### READING PASSAGE
= = = = =

Nature on the Boil

Autumn leavesIf you want a good indication of how the environment has degraded over time, get out your old home movies. My parents did this last Christmas in an effort to embarass me in front of my girlfriend, an endeavour made simpler by a recent transfer of some old Super 8 films onto DVD. As I inwardly squirmed through the showing, there was one scene that caught my attention in the 1979 film provisionally entitled, “When I Learned to Ride a Bike”. I was seven years old, making my first wobbling, halting attempts at balancing myself properly on a bike with an obviously shaky front wheel. The scene was familiar: our old street, like many streets in American suburbia, was lined with sycamore trees. It was a bright autumn morning and the wind rustled against the film camera’s crude microphone. My father had obvious problems with the zoom lens as he focused on my younger self pedalling away.

However, what really caught my attention was the colour of the leaves. The sycamores were an explosion of reds, golds and oranges, made all the more brilliant by the slight Impressionistic blurring that came from the poor quality film and the dubious DVD transfer. As I thought about it, I realised that my childhood was dominated by that spectacle every autumn: sometime in September, the days got shorter, the air acquired a chill, and the leaves began to change. By the time October came, the colours dominated my home town, as if Providence had quietly drawn its brush across the scene and lacquered it with brilliant oils.

After being dazzled by the scene and by the memory, I turned to ask my mother, “The leaves, do they change colour like that any more?” My residence overseas had meant I hadn’t been around to see an American autumn for quite some time.

She thought for a moment. “No,” she replied.

Now I’m aware this is anecdotal, not definitive. I am also aware that there are many places that still do experience spectacular autumn colours: I haven’t been to New England in the autumn for over a decade, but I’m told that “leaf looking” is still helpful to the tourist trade. However, looking that far back in time and witnessing what was, is indicative that something has changed, and not necessarily for the better.

Yesterday, Hurricane Gustav hit the coast of Louisiana. As it wasn’t a category 5 hurricane by the time it arrived, the damage is apparently less severe than that inflicted by Hurricane Katrina. Still, there was footage from the BBC this morning that made me wince: the sight of waves lapping just over the top of the levees was somewhat frightening. It reminded me of an attempt to carry an over-full bucket, the water sloshing over every so often. If too much poured over, the painful reconstruction of New Orleans would have been set back yet again.

= = = = =

### TASK LIST
1. In the essay on fading autumn colors, what made the leaves in the 1979 film look even more brilliant? Answer in one to three sentences.
2. Render this sentence from the essay on fading autumn colors in Spanish: "I was seven years old, making my first wobbling, halting attempts at balancing myself properly on a bike with an obviously shaky front wheel."

### Dataset entries
= = = = =

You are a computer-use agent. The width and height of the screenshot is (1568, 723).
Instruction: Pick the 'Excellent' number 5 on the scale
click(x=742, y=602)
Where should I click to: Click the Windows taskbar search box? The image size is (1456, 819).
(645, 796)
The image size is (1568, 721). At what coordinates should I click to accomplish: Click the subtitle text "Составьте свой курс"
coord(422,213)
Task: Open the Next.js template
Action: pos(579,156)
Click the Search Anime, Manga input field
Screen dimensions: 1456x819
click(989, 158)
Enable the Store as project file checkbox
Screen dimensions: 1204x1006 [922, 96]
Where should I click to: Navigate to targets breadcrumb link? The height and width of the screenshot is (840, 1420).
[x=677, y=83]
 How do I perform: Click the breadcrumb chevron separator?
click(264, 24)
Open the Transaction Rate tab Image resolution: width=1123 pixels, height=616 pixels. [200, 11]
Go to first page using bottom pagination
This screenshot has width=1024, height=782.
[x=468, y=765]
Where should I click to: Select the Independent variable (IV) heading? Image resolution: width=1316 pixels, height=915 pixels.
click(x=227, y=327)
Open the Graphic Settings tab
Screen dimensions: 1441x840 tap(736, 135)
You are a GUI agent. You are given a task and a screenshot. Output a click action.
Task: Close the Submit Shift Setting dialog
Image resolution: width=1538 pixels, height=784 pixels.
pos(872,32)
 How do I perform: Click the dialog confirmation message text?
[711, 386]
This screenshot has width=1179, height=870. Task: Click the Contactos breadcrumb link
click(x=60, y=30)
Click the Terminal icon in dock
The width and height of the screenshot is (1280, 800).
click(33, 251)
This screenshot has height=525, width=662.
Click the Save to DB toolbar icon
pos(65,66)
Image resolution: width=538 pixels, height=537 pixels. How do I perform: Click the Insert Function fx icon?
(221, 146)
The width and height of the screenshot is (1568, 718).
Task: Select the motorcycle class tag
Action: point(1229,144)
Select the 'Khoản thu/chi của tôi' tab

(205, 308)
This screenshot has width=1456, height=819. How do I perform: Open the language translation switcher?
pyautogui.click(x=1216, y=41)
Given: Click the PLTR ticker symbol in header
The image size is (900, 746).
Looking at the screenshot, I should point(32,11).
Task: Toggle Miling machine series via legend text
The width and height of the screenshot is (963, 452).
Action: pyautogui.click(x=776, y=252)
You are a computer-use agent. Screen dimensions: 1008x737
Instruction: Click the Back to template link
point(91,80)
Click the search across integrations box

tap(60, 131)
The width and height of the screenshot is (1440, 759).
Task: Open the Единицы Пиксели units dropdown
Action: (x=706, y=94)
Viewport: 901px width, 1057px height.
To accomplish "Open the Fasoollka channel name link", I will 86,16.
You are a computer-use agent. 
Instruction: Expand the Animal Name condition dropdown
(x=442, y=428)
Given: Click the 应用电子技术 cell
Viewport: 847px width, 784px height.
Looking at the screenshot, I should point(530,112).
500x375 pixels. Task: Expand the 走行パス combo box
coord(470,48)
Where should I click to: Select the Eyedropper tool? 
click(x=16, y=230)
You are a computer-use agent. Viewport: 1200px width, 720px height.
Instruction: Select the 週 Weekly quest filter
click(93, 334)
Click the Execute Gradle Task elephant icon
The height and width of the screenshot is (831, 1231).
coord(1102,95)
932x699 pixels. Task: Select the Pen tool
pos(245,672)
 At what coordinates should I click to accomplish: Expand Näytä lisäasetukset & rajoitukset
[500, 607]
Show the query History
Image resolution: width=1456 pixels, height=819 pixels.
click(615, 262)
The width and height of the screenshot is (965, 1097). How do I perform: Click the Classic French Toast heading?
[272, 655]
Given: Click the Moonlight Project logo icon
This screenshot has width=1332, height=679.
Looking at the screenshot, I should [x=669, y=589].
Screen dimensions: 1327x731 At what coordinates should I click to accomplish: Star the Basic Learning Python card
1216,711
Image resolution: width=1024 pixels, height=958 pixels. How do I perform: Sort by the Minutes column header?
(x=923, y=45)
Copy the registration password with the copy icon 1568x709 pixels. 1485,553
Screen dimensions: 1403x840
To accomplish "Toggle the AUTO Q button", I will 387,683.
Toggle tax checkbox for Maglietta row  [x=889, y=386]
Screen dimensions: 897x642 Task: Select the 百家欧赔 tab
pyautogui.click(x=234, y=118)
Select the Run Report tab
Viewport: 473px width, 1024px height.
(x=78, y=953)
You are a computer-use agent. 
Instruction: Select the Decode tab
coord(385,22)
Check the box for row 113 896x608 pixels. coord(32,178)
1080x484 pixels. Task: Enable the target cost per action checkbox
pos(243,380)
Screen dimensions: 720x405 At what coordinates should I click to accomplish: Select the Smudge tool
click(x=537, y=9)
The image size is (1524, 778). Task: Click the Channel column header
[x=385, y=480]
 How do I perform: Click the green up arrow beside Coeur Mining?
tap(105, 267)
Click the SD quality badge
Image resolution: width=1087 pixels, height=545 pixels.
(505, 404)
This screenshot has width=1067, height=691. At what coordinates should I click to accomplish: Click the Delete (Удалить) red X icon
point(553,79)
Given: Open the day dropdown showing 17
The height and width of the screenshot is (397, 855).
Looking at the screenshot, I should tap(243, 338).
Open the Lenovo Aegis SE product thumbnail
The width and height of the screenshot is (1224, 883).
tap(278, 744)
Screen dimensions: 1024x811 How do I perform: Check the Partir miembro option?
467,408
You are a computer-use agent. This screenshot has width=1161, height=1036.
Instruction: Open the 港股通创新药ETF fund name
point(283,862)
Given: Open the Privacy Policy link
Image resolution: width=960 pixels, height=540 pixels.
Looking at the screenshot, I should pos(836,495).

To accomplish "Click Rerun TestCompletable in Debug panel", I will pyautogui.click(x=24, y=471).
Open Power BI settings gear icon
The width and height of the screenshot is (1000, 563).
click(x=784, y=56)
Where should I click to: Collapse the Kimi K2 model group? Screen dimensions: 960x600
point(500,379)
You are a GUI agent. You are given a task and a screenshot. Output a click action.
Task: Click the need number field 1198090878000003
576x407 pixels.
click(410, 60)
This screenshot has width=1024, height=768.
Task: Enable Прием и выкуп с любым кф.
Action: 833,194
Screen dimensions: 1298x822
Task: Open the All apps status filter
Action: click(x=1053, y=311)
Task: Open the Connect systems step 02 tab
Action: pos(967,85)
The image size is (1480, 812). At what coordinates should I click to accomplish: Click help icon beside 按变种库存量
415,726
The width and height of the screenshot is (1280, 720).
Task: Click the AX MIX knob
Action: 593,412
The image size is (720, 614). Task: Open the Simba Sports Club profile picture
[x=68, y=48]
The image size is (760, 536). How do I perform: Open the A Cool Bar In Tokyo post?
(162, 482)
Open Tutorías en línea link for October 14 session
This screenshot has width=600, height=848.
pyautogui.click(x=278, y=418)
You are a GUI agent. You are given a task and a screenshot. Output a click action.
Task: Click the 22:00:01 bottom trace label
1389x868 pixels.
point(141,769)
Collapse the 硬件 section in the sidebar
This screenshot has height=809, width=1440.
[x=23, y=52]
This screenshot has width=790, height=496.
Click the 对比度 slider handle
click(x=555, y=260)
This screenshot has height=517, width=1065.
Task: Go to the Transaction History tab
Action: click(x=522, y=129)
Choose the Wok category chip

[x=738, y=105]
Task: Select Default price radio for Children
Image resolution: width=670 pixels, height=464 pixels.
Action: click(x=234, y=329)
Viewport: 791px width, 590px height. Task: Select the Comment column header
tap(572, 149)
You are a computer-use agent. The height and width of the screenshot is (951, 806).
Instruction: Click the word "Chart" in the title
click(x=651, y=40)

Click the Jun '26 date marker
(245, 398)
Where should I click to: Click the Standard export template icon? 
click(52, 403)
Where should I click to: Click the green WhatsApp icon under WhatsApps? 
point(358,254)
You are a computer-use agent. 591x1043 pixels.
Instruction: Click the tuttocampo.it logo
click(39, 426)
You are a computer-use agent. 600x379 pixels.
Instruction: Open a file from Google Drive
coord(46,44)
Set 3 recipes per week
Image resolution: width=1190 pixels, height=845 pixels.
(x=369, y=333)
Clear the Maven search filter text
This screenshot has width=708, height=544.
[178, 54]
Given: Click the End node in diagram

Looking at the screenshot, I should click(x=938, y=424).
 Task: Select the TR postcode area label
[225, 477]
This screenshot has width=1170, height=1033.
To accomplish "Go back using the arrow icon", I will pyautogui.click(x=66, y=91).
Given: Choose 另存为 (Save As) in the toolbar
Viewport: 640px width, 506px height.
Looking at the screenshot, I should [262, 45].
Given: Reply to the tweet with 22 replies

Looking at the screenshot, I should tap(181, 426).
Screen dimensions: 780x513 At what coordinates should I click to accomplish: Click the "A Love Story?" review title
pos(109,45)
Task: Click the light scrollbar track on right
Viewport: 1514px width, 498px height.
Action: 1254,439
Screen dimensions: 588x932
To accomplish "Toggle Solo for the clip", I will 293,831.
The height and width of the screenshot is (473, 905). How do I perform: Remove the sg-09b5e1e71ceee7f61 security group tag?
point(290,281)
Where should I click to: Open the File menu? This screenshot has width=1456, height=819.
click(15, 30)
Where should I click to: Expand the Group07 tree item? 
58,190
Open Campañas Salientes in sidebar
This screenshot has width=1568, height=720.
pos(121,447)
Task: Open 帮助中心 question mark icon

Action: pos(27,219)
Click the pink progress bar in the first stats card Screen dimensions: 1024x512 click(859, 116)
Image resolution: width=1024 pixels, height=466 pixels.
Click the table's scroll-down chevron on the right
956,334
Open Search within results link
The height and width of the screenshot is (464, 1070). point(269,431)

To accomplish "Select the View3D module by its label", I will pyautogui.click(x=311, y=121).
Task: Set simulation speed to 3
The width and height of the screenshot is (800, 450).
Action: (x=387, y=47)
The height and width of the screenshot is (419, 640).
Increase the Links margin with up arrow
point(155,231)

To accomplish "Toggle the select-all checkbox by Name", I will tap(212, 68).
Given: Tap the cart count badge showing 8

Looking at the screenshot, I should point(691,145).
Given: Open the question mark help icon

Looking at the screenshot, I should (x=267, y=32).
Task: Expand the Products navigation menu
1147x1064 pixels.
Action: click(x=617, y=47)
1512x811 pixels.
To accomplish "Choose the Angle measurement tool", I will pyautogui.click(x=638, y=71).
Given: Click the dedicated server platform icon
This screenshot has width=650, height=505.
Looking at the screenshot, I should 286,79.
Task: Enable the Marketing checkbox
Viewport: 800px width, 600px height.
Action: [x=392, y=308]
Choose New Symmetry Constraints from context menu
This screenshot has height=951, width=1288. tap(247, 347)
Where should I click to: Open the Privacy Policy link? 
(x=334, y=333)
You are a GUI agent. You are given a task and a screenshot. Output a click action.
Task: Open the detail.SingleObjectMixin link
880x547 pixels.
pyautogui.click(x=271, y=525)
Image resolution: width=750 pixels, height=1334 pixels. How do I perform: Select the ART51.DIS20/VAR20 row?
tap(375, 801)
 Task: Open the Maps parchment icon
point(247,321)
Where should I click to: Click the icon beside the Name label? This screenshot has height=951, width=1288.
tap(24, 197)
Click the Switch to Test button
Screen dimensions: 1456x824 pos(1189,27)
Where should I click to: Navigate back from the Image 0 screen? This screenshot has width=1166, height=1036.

= = = = =

### ANSWERS TO THE EXERCISE
1. The slight Impressionistic blurring made the reds, golds and oranges of the sycamores look even more brilliant. That blurring came from the poor quality film and the dubious DVD transfer.

2. Tenía siete años y hacía mis primeros intentos, tambaleantes y vacilantes, de mantener bien el equilibrio sobre una bicicleta con una rueda delantera claramente inestable.